• GOAL OF THE EXERCISE
Ignoring every picture, return the lines of the listing below word for word, from the line that holds "Screen dimensions: 742x560" through the line that holds "This screenshot has height=639, width=840.".

• RECORDS TO PROCESS
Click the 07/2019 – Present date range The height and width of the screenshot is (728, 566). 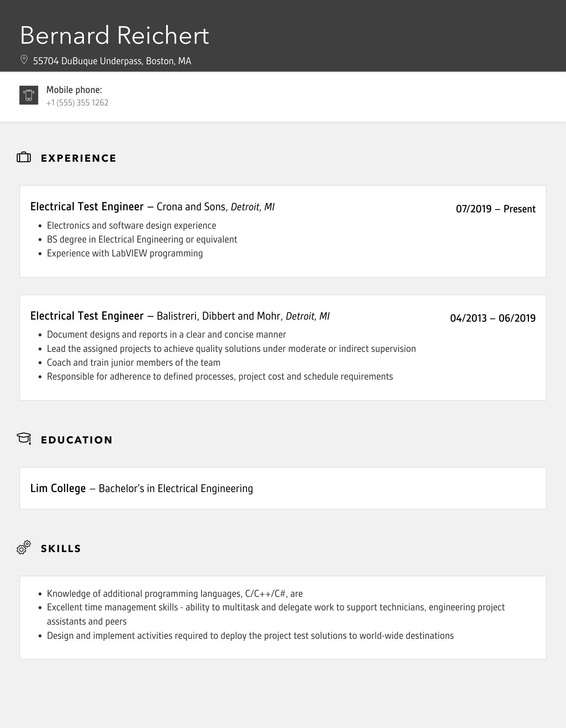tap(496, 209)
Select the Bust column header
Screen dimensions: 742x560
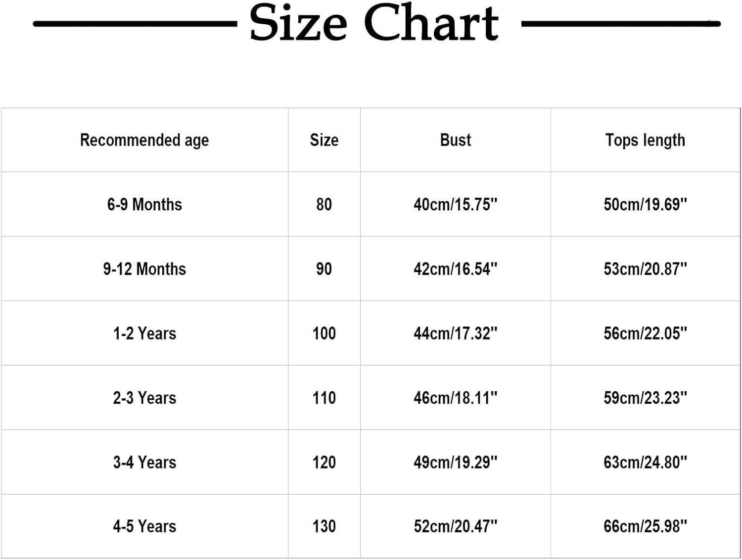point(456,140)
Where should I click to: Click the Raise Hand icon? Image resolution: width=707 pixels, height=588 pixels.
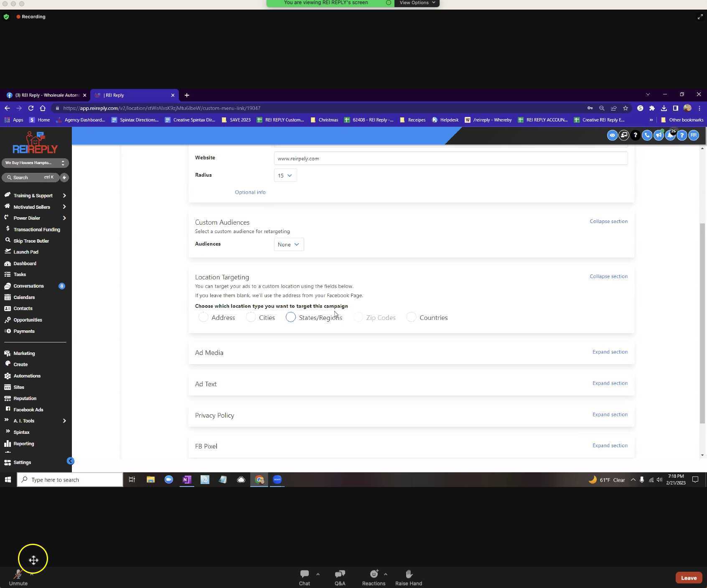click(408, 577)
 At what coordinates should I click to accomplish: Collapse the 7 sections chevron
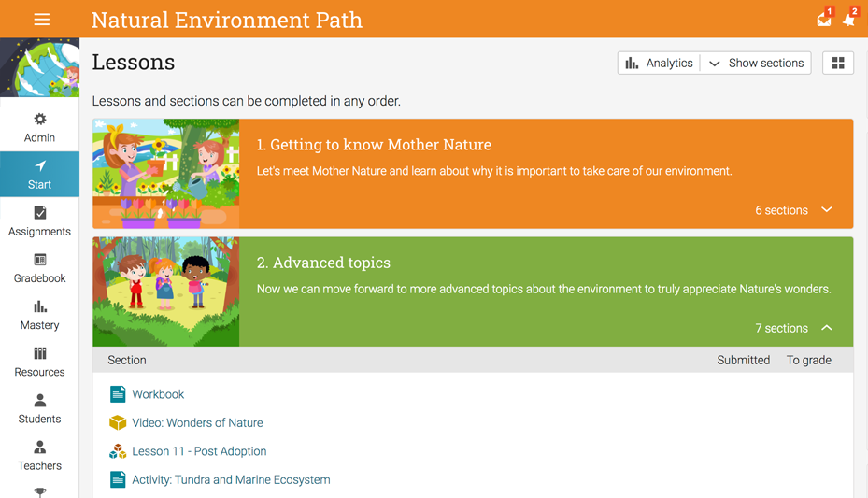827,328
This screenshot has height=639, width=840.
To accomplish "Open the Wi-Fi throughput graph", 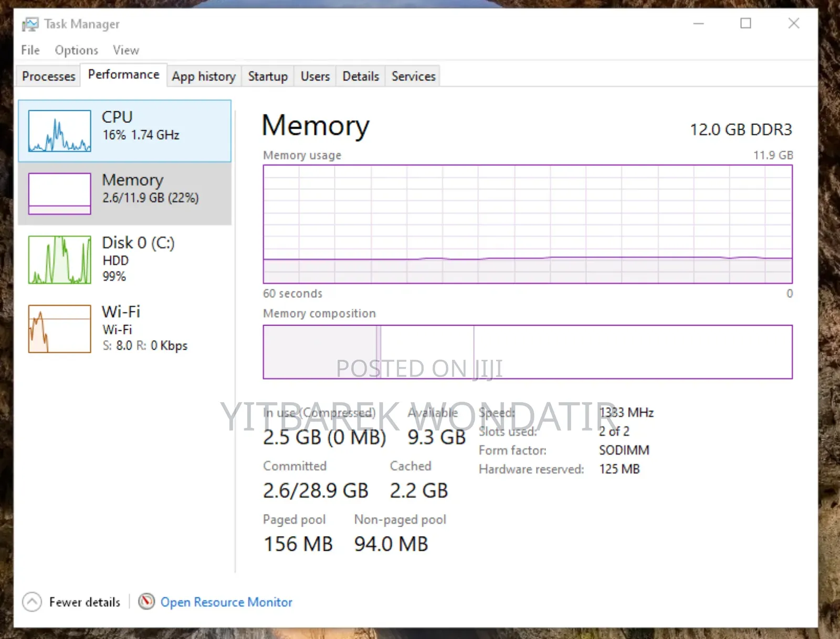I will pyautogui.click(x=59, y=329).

• RESPONSE AREA
Screen dimensions: 742x560
point(456,140)
Where should I click to: Click the Raise Hand icon? Image resolution: width=707 pixels, height=588 pixels.
click(408, 577)
 At what coordinates should I click to accomplish: Collapse the 7 sections chevron
827,328
This screenshot has height=639, width=840.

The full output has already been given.